The United States partial government shutdown continues into its 34th day today, leaving more than 800,000 federal employees furloughed or working without pay and making it the longest shutdown in history.
President Donald Trump made a new offer to Democrats on Saturday in an effort to ramp up pressure on Congress to end the shutdown and meet his demand for $5.7 billion in funding for a wall on the US-Mexico border.
Proposing a three-year extension on Deferred Action for Childhood Arrivals (DACA), an Obama-era immigration policy that granted amnesty to some individuals who were brought to the United States illegally as children, as well as an extension on temporary protected status for immigrants from some Latin American and African nationals, Trump sought to sweeten the deal for House Democrats, who quickly rebuffed it.
Senate Majority Leader Mitch McConnell promised to bring Trump’s offer up for a vote on the Senate floor Thursday, but House Speaker Nancy Pelosi called the offer a “non-starter” and urged Trump to take action to open the government without wall funding as a prerequisite.
As the shutdown continues to drag on without a deal in sight, some students are beginning to worry how it might affect their lives, particularly concerning their internships and FAFSA forms, which help determine students’ eligibility for financial aid each year.
While the Department of Education is currently fully funded and open, agencies such as the Department of Homeland Security, the Department of Justice, and the Selective Service System have been unable to perform federal agency matches that are used to verify student’s identities and are required for about one-third of FAFSA applicants.
Additionally, the Internal Revenue Service (IRS) is operating with a skeletal staff as 90% of their employees remain furloughed. As a result, the IRS is reportedly struggling to keep up with requests for copies of tax transcripts and other financial documents required to fill out the FAFSA.
In the meantime, the Department of Education is encouraging students to “fill out [their] FAFSA form and/or make payments on [their] federal student loans as [they] normally would,” despite acknowledging that “some systems and processes depend on information from — and actions taken by — other federal agencies, several of which are currently closed.”
Javonda Asante, director of Seton Hall’s Office of Financial Aid, echoed the sentiments expressed by the Department of Education in an email to The Setonian. Asante reiterated that the shutdown has had “no impact on students being able to file the FAFSA” and that Seton Hall has not heard from any students who are having trouble filling it out.
Asante also added that the Department of Education recently released new guidance this week to college financial aid offices that would allow them to accept copies of tax returns when IRS tax transcripts cannot be submitted.
She failed to mention what students should do, though, should they need further verification from other agencies, such as proof of permanent residency.
“If a student had any issues submitting the FAFSA by the Jan. 15 [priority] deadline they can email the office and we can investigate,” Asante said.

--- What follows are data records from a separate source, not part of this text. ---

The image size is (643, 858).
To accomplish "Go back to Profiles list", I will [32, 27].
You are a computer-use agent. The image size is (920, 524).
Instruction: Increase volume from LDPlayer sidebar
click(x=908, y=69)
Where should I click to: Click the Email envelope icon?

In addition to the spillover effects on students’ FAFSAs, some are also losing out on crucial internship opportunities as federal agencies and offices have been forced to shutter their doors around the country.
On such student, Parker LaCourse — a junior diplomacy major — was set to begin an internship with the U.S. Equal Employment Opportunity Commission (EEOC) this semester, one of the agencies who’s funding lapsed in December. As a result, his office closed just as he was about to begin working.

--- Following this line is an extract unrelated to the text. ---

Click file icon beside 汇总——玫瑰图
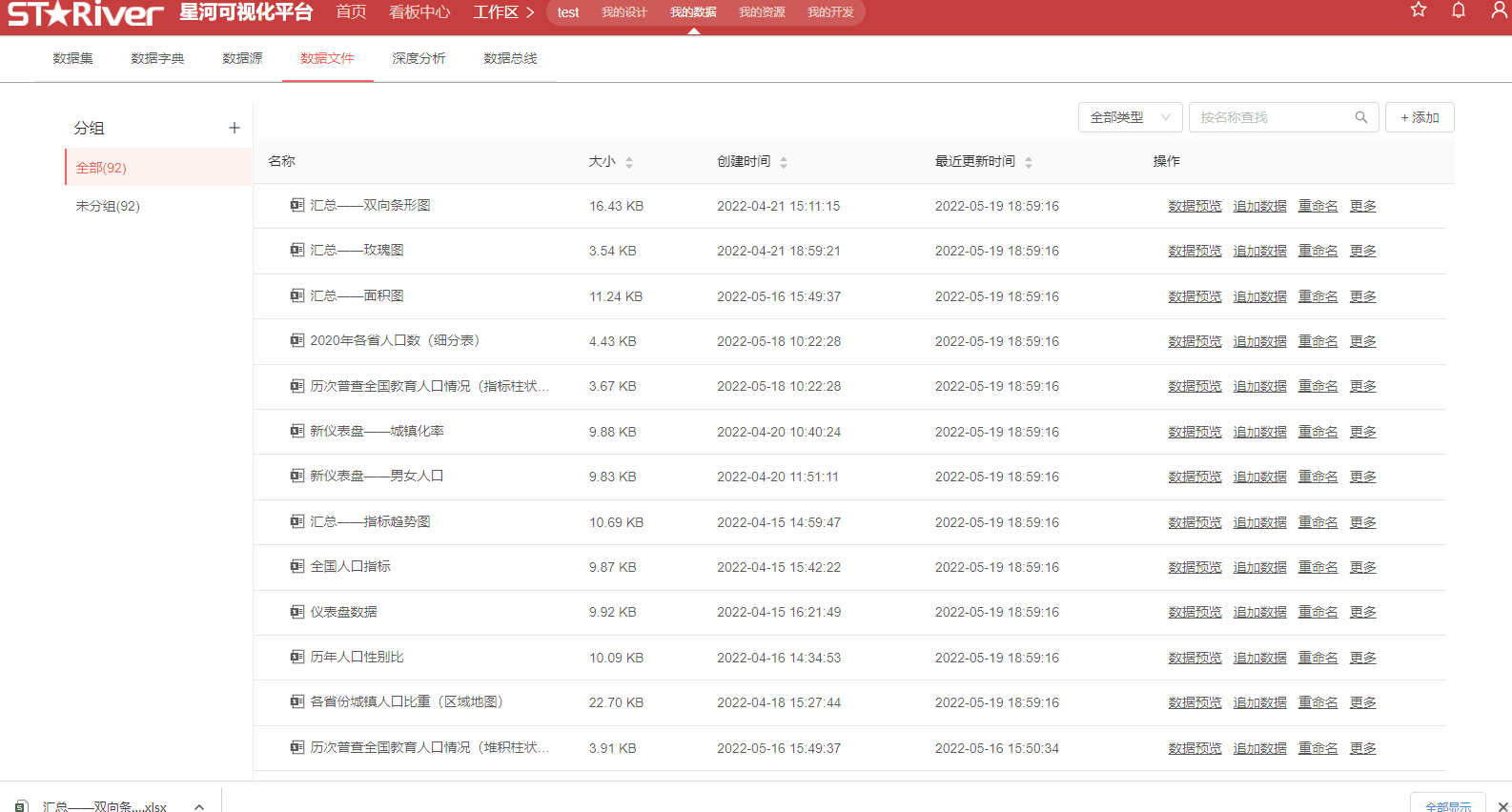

“Come late December, a week or so in to the shutdown, I hadn’t heard a thing from the office [regarding the status of my internship],” said LaCourse, who eventually made the decision to move back to South Orange from Vermont a week earlier out of fear that the office would suddenly open back for intern orientation sessions, and he wouldn’t be there to attend. “I’d rather be in New Jersey and wrong than be all the way back home in Vermont and wrong.”

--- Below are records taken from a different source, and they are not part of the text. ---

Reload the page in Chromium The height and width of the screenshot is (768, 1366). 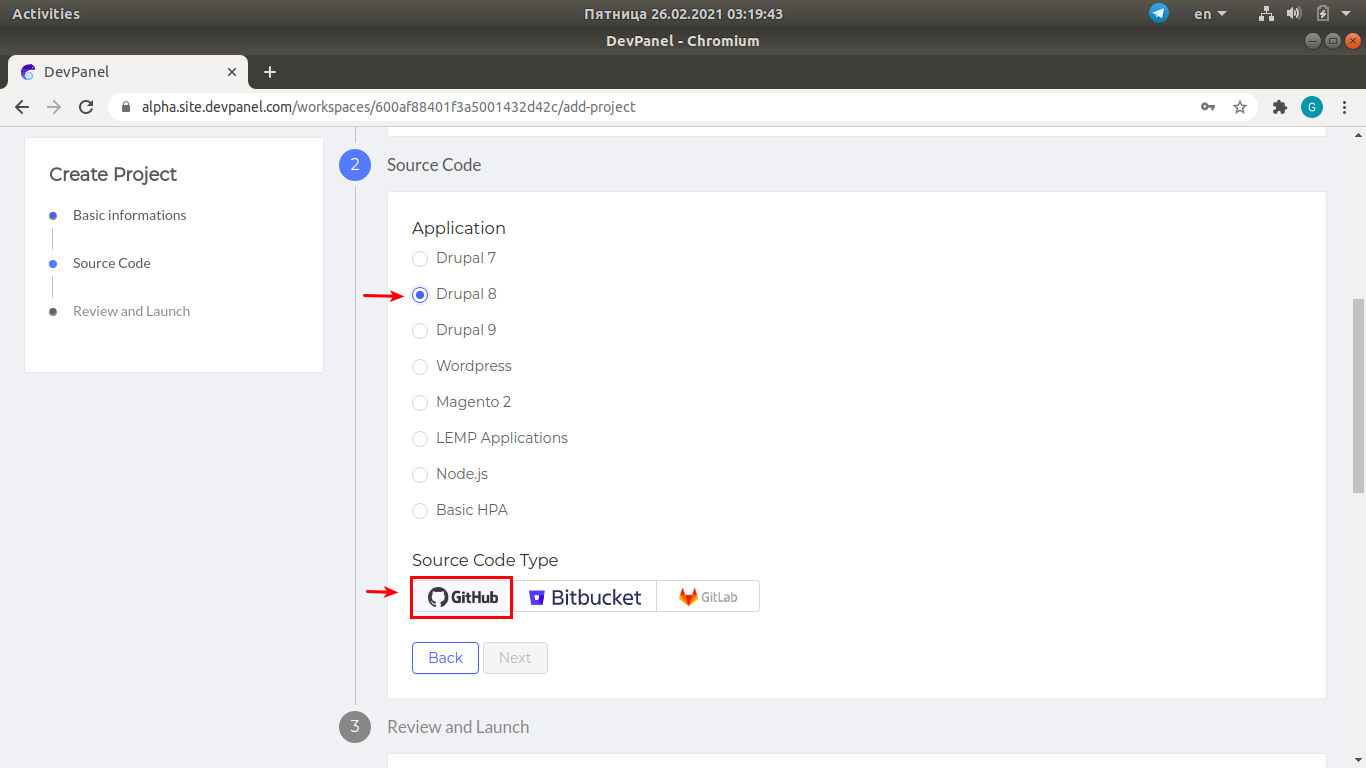pyautogui.click(x=86, y=107)
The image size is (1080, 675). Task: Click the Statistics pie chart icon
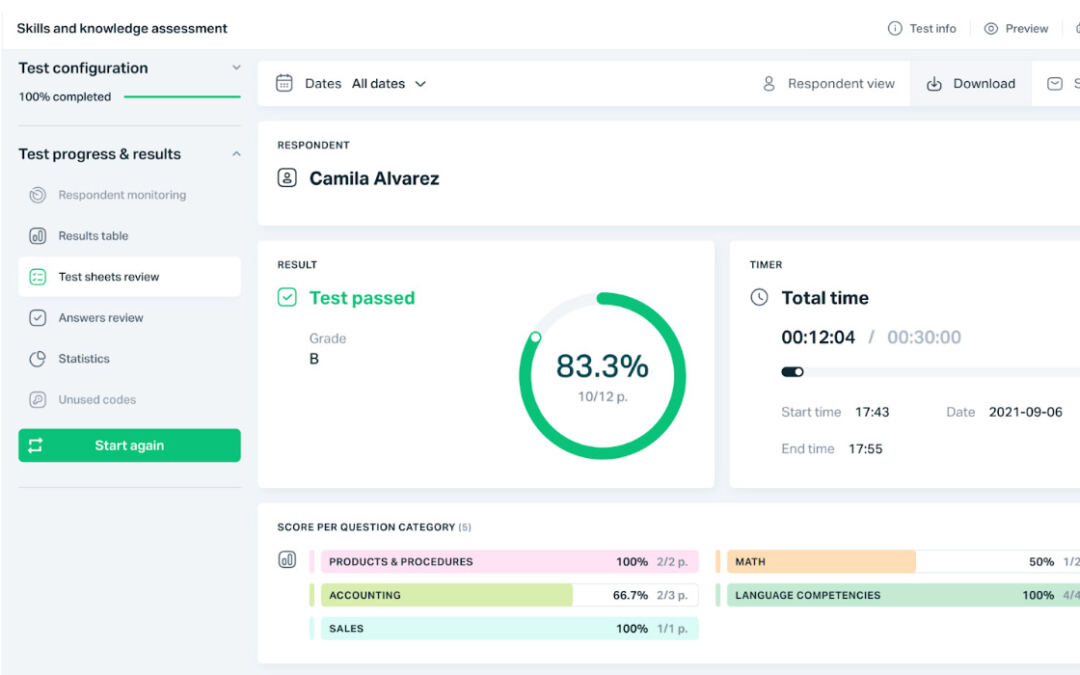[x=38, y=358]
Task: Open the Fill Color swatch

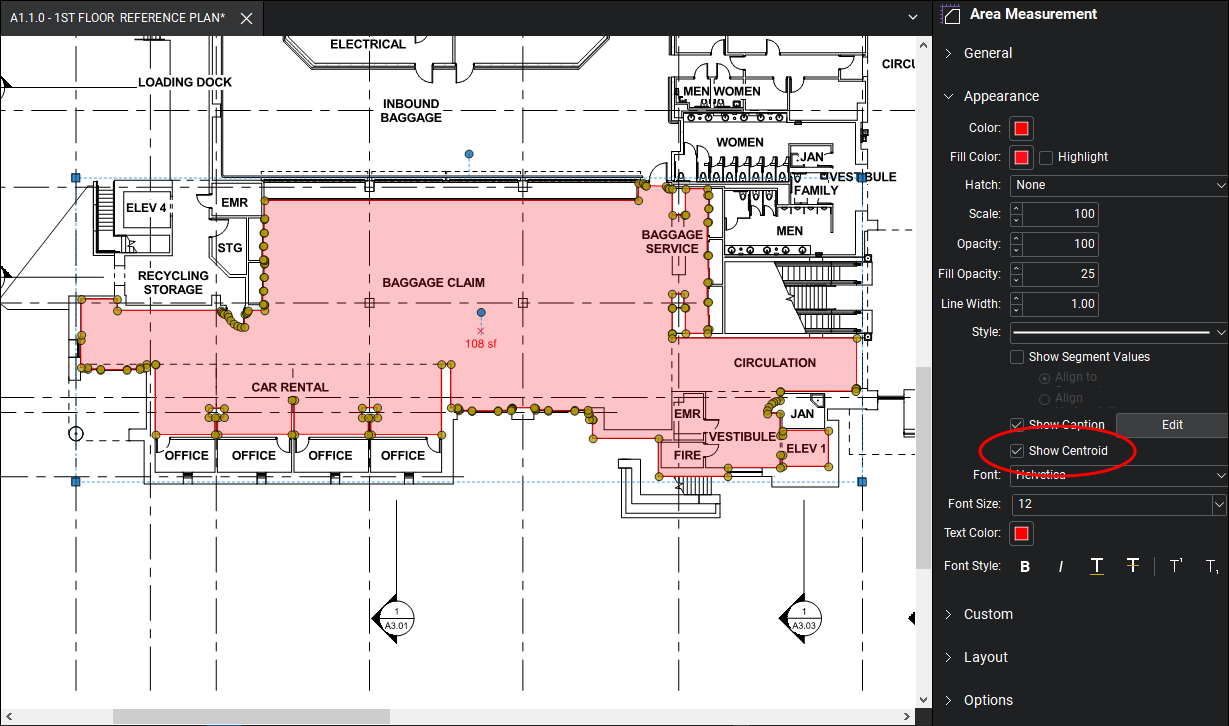Action: pyautogui.click(x=1021, y=157)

Now almost two weeks into the semester, LaCourse’s office still hasn’t opened back up, and he’s yet to hear about what the shutdown could mean for his internship at the EEOC. If the office doesn’t reopen soon, LaCourse is worried that could lose out on credit for one of the Diplomacy School’s required internship courses, which stipulates that in order to get college credit for an internship, a student has to work a certain number of hours.
“[If] the government doesn’t reopen with enough time left in the semester for me to log hours, I could lose $3,000 for the internship course I have to sign up for,” he said.
Overall, LaCourse expressed frustration toward the shutdown.
“At what expense is this all happening? This shutdown is no longer about political agendas and border security,” LaCourse said. “Neither party wants to give in and look weak, and they’re willing to put 800,000 employees out of work for it. It seems like the only way this shutdown ends is if Congress overrides a presidential veto on a funding bill.”